Bernardo Quintero, founder of VirusTotal, an online service that scans files for malware with multiple antivirus engines at once, responded that his service has about 31 petabytes of malware samples provided by users to date. (A petabyte is approximately 1,000 times larger than a terabyte.)
Both cases require large amounts of data. By way of background, cybersecurity companies, AI researchers, and threat intelligence companies value such repositories for training detection models and understanding how attacks evolve. But this made us wonder.
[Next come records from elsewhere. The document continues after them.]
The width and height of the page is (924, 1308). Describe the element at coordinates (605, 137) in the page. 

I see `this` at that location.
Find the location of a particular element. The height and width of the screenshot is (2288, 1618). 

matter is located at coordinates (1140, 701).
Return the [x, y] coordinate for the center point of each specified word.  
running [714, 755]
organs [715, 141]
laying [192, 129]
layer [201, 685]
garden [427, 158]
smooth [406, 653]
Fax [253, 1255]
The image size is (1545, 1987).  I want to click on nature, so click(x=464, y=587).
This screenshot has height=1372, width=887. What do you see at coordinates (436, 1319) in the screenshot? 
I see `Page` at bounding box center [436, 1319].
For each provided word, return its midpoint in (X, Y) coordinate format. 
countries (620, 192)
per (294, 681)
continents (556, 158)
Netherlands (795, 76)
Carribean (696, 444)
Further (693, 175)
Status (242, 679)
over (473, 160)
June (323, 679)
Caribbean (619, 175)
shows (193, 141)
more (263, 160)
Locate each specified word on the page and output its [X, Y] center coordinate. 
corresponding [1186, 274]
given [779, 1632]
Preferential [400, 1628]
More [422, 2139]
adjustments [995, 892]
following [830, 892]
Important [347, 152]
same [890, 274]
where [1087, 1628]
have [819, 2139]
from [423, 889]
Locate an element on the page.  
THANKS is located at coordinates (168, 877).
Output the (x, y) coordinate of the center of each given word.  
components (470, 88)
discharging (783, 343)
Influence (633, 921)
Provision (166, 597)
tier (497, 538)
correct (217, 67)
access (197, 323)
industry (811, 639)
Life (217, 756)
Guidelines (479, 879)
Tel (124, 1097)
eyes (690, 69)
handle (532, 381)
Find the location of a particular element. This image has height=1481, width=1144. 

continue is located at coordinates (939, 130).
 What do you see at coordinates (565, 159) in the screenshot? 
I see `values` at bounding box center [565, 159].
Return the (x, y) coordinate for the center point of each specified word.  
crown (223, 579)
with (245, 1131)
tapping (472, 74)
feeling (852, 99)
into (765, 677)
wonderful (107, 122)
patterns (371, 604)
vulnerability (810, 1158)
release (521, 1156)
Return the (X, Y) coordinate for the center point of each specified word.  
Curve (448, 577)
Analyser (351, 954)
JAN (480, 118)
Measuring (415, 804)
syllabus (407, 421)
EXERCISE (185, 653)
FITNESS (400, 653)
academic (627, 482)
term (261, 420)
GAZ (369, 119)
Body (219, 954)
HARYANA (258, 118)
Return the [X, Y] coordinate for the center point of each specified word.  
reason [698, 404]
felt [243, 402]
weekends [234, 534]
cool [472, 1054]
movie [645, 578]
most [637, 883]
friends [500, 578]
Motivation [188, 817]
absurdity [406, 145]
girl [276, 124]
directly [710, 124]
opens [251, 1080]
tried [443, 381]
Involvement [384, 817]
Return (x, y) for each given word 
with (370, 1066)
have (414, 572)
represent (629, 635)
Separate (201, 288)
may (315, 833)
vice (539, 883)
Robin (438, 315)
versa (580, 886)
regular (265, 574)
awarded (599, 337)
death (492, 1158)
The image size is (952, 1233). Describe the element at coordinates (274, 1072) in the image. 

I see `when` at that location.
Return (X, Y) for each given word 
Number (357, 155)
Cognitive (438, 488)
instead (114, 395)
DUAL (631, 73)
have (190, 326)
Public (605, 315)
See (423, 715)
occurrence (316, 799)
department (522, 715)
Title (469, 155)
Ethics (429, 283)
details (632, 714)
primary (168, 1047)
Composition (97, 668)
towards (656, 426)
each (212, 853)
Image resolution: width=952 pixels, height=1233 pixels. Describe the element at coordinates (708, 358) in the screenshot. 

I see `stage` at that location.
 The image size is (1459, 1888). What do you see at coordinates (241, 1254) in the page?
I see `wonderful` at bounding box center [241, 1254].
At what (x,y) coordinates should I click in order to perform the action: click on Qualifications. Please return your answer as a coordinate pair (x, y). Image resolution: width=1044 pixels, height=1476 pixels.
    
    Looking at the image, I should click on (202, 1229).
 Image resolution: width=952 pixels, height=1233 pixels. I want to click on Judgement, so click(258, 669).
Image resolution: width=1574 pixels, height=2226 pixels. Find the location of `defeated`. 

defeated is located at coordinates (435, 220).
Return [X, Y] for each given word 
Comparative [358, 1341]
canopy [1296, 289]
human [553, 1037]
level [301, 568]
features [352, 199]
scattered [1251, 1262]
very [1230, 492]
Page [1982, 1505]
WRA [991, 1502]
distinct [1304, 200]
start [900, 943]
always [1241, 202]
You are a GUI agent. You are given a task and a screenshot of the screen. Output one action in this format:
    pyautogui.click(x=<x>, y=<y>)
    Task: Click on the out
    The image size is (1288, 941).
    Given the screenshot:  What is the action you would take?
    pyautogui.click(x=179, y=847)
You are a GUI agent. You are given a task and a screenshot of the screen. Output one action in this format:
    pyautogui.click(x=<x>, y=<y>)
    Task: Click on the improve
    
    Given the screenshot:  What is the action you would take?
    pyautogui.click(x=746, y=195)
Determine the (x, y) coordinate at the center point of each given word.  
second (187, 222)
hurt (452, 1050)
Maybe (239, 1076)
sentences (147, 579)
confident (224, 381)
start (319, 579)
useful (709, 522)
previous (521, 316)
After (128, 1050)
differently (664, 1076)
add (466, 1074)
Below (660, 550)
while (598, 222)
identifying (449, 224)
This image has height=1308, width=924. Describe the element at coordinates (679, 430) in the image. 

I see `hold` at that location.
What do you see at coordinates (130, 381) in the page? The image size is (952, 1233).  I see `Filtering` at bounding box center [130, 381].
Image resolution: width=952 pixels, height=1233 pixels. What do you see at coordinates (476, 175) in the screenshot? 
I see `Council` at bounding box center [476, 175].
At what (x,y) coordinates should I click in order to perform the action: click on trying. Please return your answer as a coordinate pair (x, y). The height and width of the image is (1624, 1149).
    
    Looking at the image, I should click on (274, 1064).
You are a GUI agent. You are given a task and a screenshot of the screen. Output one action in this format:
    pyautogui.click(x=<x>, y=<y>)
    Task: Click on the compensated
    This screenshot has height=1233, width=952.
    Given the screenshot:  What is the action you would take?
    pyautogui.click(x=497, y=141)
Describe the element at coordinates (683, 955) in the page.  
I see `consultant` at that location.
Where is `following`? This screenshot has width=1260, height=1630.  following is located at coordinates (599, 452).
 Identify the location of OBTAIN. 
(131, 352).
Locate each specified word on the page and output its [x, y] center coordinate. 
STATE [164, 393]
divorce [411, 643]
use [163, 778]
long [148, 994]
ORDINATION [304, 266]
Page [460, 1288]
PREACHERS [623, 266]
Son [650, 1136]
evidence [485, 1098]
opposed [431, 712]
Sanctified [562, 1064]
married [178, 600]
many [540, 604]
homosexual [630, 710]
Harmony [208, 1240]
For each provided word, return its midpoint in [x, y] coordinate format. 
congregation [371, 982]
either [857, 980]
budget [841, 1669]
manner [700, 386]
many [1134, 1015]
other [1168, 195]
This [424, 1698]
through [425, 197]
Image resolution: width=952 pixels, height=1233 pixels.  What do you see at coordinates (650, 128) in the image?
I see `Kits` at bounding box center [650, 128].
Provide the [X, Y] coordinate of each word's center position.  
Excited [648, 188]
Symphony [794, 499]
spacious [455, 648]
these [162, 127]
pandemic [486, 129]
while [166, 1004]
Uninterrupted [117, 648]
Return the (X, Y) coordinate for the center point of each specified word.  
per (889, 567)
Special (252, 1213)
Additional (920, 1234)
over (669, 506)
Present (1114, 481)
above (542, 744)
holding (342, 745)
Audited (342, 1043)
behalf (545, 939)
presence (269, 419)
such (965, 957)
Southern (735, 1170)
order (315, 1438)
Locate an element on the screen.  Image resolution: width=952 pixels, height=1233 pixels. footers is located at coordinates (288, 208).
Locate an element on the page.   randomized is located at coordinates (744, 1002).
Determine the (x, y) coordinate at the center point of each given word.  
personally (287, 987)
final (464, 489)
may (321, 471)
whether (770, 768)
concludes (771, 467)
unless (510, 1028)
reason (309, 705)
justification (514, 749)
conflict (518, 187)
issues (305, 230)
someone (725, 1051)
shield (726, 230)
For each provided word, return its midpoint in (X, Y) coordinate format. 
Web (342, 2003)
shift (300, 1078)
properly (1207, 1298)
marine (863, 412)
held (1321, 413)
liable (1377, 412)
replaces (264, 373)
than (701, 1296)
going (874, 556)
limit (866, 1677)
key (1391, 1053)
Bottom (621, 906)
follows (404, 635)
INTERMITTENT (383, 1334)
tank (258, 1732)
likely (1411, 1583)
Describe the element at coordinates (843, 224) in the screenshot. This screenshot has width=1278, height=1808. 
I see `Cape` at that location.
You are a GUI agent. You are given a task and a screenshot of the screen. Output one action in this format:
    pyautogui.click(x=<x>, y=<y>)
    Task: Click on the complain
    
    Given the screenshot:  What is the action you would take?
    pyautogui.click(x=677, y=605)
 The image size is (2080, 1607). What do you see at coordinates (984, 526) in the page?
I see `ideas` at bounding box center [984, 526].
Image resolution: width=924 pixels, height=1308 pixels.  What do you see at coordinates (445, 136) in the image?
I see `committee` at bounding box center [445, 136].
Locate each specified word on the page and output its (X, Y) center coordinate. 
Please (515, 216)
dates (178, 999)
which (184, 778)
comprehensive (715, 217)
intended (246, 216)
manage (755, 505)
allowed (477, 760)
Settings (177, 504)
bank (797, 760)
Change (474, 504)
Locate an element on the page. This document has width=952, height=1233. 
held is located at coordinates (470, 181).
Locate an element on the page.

What do these huge datasets actually look like when stacked one on top of the other as hard drives, and how do they compare to, say, the Eiffel Tower?
Someone in our newsroom asked an AI chatbot this question, and it got it incredibly wrong.
Instead, I did some rough calculations on the back of a napkin to calculate the height of these databanks. vx-underground and VirusTotal each have “approximately” amount of data, so “approximately” is sufficient in this case.
Let's say you have an internal hard drive with a capacity of 1 terabyte. This is because these hard drives are typically designed to be the same physical size to fit in any computer. These standardized 3.5-inch internal hard drives are 1 inch tall, but what you really want to know here is how tall they are to stack one above the other.
Also, in reality, the total usable file space on your hard drive is slightly less, so this example assumes that the hard drive is exactly 1 terabyte.
Using this online conversion tool, it appears that 30 terabytes of malware data from vx-underground can fill 30 stacked hard drives and reach 30 inches (approximately 2.5 feet) in height.
For reference, this reporter is 6 feet tall. (See visual below. Yes, I know it's terrible opsec.)
By the same logic, the 31 petabytes of data sent by VirusTotal would fill 31,744 hard drives, stacking up to about 2,645 feet.
The world's tallest building, Dubai's Burj Khalifa, is slightly taller at 8,722 feet.
The Eiffel Tower is 1,083 feet tall. By that logic, VirusTotal has about two and a half Eiffel Towers' worth of data.